Multi-vendor marketplaces, like ThemeForest, can be very successful. Chose a niche and create a vendor website for it. Your marketplace could be anything, from a platform for local artists to sell their work on, to an online digital product store. Once set up, invite people in that industry to sell their products on your site. You take a percentage of their profits when items sell.

Mechanical Turk is Amazon's take on micro-jobs. These are small miniscule-jobs that you can do for other people, which they call HITs, or Human Intelligence Tasks. These are super simple tasks that anyone can do. Some examples are listing off some URLs with certain kinds of images for one cent, or recording a few phrases with a microphone for 6 cents.
If you are a professional photographer, or have a real flair for photography, then selling your images on other sites could be an idea. This could be done alongside your own photography site, as it is a good way help get your work viewed by a wider audience. There are numerous stock image websites to contribute to, but choosing a popular high-end site like Shutterstock should ensure your photographs make you some money.

Wow! So Jenn gave her personal experience and really didn’t seem rude about it at all. But by responding with name calling and a rather explosive and rude response, you, Doesn’t Matter, are the one that looks like a jerkoff. “You look so freaking inconsiderate. The age of entitlement……….ho hum.” Umm… might want to take a look in the mirror on that one.

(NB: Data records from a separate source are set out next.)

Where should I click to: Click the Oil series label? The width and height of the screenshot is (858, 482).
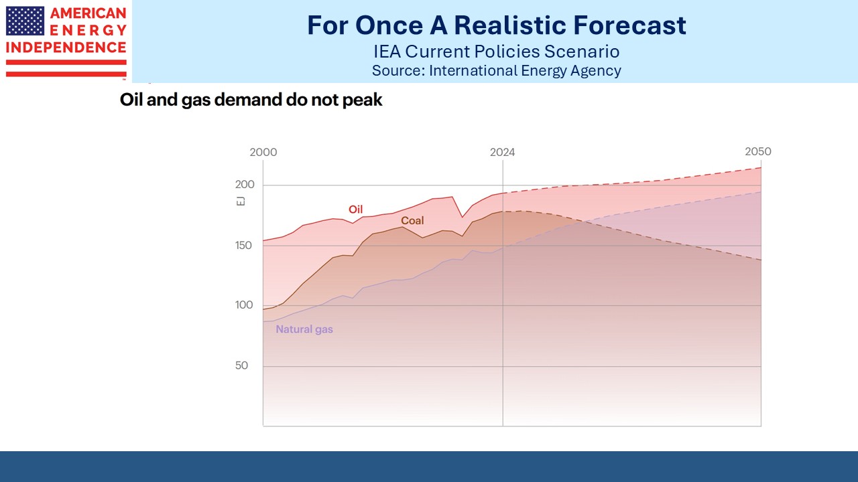tap(355, 210)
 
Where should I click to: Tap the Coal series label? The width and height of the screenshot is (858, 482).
tap(412, 220)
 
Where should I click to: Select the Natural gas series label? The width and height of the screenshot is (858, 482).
tap(304, 329)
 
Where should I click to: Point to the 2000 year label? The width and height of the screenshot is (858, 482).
tap(263, 152)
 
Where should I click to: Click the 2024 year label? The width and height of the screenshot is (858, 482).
tap(502, 152)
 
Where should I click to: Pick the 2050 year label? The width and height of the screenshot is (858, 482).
tap(758, 151)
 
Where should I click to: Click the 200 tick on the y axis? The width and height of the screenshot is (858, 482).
tap(245, 185)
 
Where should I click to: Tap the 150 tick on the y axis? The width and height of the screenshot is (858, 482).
tap(245, 246)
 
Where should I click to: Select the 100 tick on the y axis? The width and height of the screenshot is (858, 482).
tap(245, 305)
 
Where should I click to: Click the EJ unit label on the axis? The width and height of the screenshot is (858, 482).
tap(241, 201)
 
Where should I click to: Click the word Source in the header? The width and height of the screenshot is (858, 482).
tap(396, 70)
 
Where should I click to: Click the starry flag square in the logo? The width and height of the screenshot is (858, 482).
tap(25, 21)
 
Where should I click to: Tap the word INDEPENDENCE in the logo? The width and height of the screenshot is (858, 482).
tap(66, 48)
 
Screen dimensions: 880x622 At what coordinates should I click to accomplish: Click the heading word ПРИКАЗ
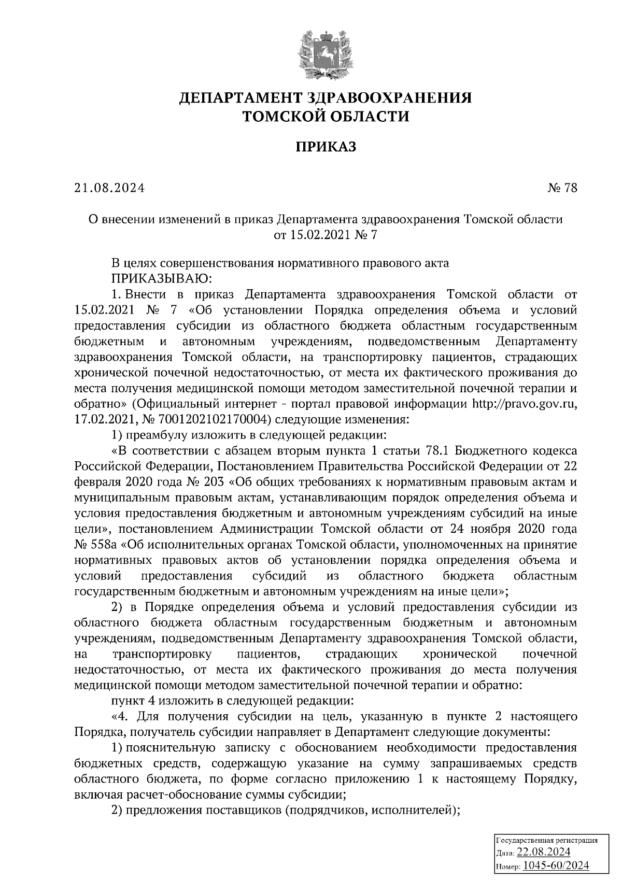coord(326,148)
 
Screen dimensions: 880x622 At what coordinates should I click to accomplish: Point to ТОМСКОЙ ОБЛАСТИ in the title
coord(326,117)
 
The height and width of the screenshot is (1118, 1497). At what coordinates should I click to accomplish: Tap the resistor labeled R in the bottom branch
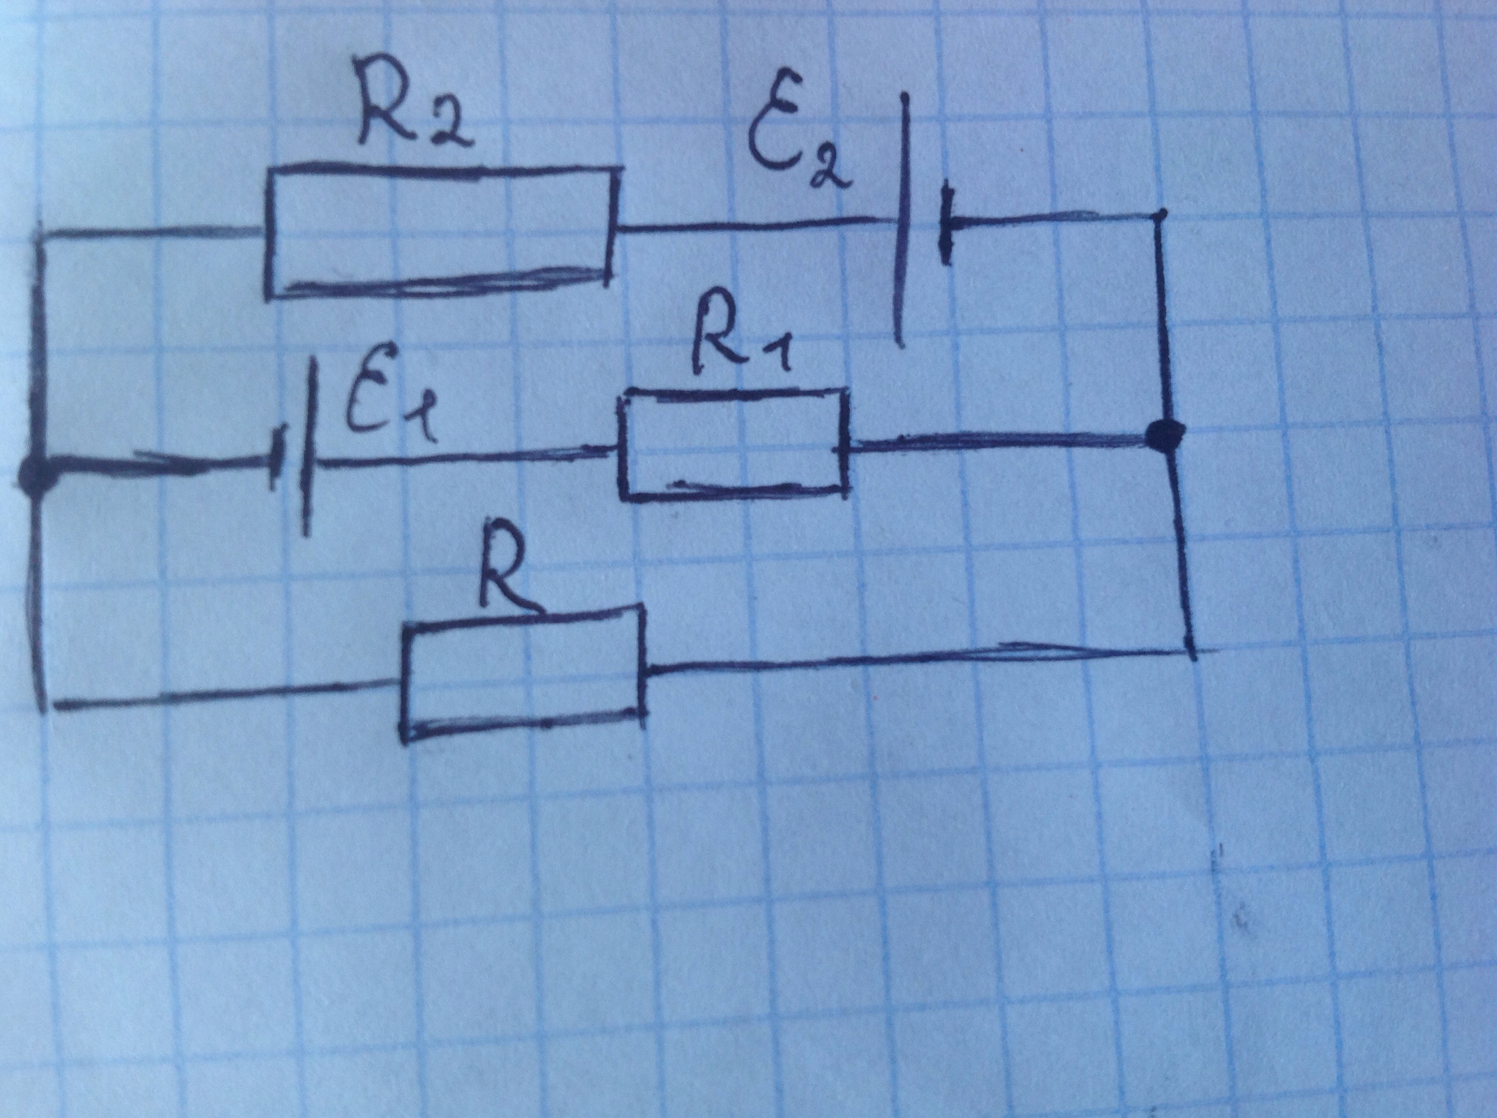coord(523,673)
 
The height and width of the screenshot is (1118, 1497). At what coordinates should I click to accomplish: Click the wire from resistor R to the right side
coord(914,660)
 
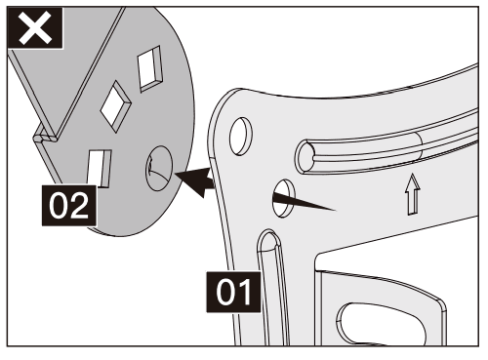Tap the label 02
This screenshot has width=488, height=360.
pos(67,208)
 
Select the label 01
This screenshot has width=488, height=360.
pos(232,291)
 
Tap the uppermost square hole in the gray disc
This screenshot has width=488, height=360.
pos(151,67)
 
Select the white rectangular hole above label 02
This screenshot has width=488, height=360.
pos(100,167)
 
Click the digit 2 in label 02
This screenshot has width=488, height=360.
pos(80,208)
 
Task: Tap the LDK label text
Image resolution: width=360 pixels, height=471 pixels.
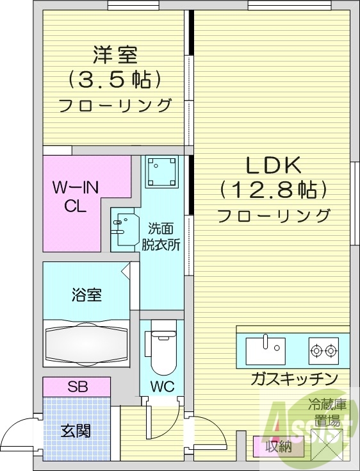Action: [x=274, y=165]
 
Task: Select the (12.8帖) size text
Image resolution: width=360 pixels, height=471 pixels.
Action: [x=274, y=190]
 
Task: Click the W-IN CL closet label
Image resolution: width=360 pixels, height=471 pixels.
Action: [x=74, y=197]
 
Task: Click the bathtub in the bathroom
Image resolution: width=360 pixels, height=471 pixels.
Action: [x=86, y=343]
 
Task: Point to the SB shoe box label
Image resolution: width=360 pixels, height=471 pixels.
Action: [x=77, y=386]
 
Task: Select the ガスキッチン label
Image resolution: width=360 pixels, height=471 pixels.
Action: [x=294, y=379]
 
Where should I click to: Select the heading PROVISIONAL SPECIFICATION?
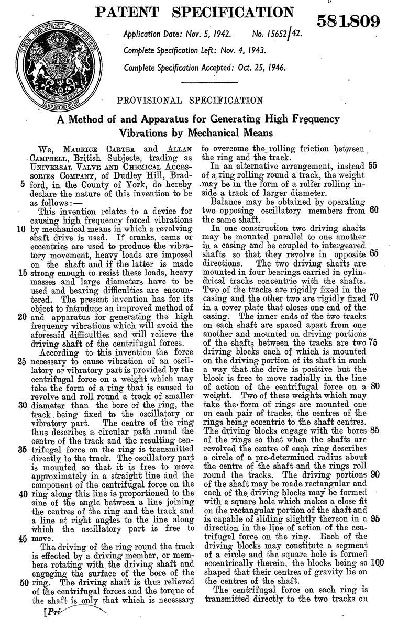190,100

If I have a blog that is getting 100,000 page views a month that means that I’m probably getting at least 50,000 people to the site (most blogs will do between 1.2 to 1.4 pages per session). That means I have to try and get some small percentage of those people to buy something from me if I really want to do well. If I can’t get them to buy something then (in some cases) I have ads running on the site that will make me money anyways.
You may decide to create free videos as extra content for your blog, and not sell them at all. If this is the case then you can still make money from these videos by selling advertising space on them (in the same way as discussed for monetizing podcasts). Once you have high volumes of traffic visiting your blog, and watching your videos, you can charge businesses to advertise at the beginning of your videos. Use website’s like Izea to help you connect with companies willing to pay to advertise on your blog.
Wow! So Jenn gave her personal experience and really didn’t seem rude about it at all. But by responding with name calling and a rather explosive and rude response, you, Doesn’t Matter, are the one that looks like a jerkoff. “You look so freaking inconsiderate. The age of entitlement……….ho hum.” Umm… might want to take a look in the mirror on that one.